Don't worry. It was just Dagger Type doing some weird art thing that nobody understood. The audience failed to be impressed so Dagger Type tried to kill us all. Good thing my Q set me up with just the right gadget to take down Dagger Type! Isn't that the way all of those double-O seven movies work?
I think Dagger Type's big mistake was losing the red hair in the reveal. And possibly the boobs. And, really, Dagger Type's ass couldn't compare to mine, so nobody in the room was impressed with Dagger Type's sagging ass cheeks! Plus nobody goes in for that overly pretentious art imitating life imitating art imitating life imitating art crap anymore. The cops came and took Dagger Type away but not before I found out Dagger Type had a patron that asked for the wheelchair photo! Which means the person who knows my identity is still out there! GASP! SHOCKER! WHATTA TWIST!
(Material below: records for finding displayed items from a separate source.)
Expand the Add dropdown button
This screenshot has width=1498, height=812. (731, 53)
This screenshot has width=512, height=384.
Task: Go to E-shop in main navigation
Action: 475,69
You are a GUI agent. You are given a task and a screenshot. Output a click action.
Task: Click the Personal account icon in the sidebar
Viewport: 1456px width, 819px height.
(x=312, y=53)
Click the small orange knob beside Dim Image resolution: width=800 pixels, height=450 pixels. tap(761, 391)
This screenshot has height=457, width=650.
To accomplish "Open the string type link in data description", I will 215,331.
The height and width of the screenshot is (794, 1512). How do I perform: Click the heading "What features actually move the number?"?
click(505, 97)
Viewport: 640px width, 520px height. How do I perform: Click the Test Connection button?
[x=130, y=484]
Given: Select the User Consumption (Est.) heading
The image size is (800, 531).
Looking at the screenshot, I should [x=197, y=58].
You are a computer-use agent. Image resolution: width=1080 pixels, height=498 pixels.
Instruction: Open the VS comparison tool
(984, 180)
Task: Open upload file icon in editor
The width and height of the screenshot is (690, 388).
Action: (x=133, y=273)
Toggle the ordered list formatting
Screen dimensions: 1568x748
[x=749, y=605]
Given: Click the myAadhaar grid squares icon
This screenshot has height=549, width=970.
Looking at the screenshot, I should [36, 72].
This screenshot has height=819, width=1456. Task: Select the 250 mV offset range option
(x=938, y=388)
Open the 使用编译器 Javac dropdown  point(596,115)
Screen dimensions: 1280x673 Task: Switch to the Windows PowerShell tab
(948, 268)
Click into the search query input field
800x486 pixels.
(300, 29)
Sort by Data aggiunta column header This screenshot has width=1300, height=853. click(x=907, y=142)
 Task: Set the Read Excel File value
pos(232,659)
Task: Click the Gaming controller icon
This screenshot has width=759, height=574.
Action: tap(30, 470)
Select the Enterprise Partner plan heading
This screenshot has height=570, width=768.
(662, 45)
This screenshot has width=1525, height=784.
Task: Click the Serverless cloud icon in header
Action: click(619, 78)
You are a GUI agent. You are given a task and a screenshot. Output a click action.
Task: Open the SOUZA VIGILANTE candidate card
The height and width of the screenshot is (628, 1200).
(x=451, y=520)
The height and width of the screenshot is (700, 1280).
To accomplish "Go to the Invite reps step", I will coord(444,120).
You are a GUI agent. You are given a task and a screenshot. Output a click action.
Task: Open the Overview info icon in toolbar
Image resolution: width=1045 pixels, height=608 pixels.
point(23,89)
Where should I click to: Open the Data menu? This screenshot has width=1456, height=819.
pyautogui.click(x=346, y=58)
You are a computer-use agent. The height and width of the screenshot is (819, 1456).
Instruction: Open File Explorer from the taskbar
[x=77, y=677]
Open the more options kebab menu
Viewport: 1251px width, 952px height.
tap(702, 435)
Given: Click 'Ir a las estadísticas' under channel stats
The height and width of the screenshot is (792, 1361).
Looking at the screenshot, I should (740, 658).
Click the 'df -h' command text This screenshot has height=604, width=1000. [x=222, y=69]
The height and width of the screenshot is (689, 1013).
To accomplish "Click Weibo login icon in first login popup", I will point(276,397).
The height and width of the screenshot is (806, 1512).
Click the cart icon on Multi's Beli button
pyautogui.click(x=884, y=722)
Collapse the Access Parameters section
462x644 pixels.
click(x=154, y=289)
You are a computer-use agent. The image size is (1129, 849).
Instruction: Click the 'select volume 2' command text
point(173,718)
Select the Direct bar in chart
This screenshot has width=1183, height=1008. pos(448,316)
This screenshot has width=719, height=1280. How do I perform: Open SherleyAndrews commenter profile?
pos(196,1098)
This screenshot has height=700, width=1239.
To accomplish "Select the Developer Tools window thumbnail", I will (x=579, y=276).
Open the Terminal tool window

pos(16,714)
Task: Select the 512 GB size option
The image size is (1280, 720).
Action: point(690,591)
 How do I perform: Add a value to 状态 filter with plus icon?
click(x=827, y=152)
I don't want to neglect to tell you about my other huge lady boner that night! Somebody call 911 because my basement just flooded! HUGE MANGA WINK!
I ended the night tonight with Dinah taking my picture atop the Burnside Bridge because I've gotta take control of how the neighborhood sees me. I can't let them think I'm some wild, crazy, thieving, murdering asshole. Also, I don't want them to think that I'm a prude! I want to be approachable! I want to give off a vibe that says, "I'm single and ready to pork your brains out, Gotham!"
Batgirl #37 Rating: +1 Ranking. Still adorable. Although I think the Dinah feud can wrap up any time now. Babs was right last commentary when she wanted to call Black Canary "Petty Canary." Holy fuck she's being mean to Babs! Just drop it already! Or go move in with Condor and leave Babs alone.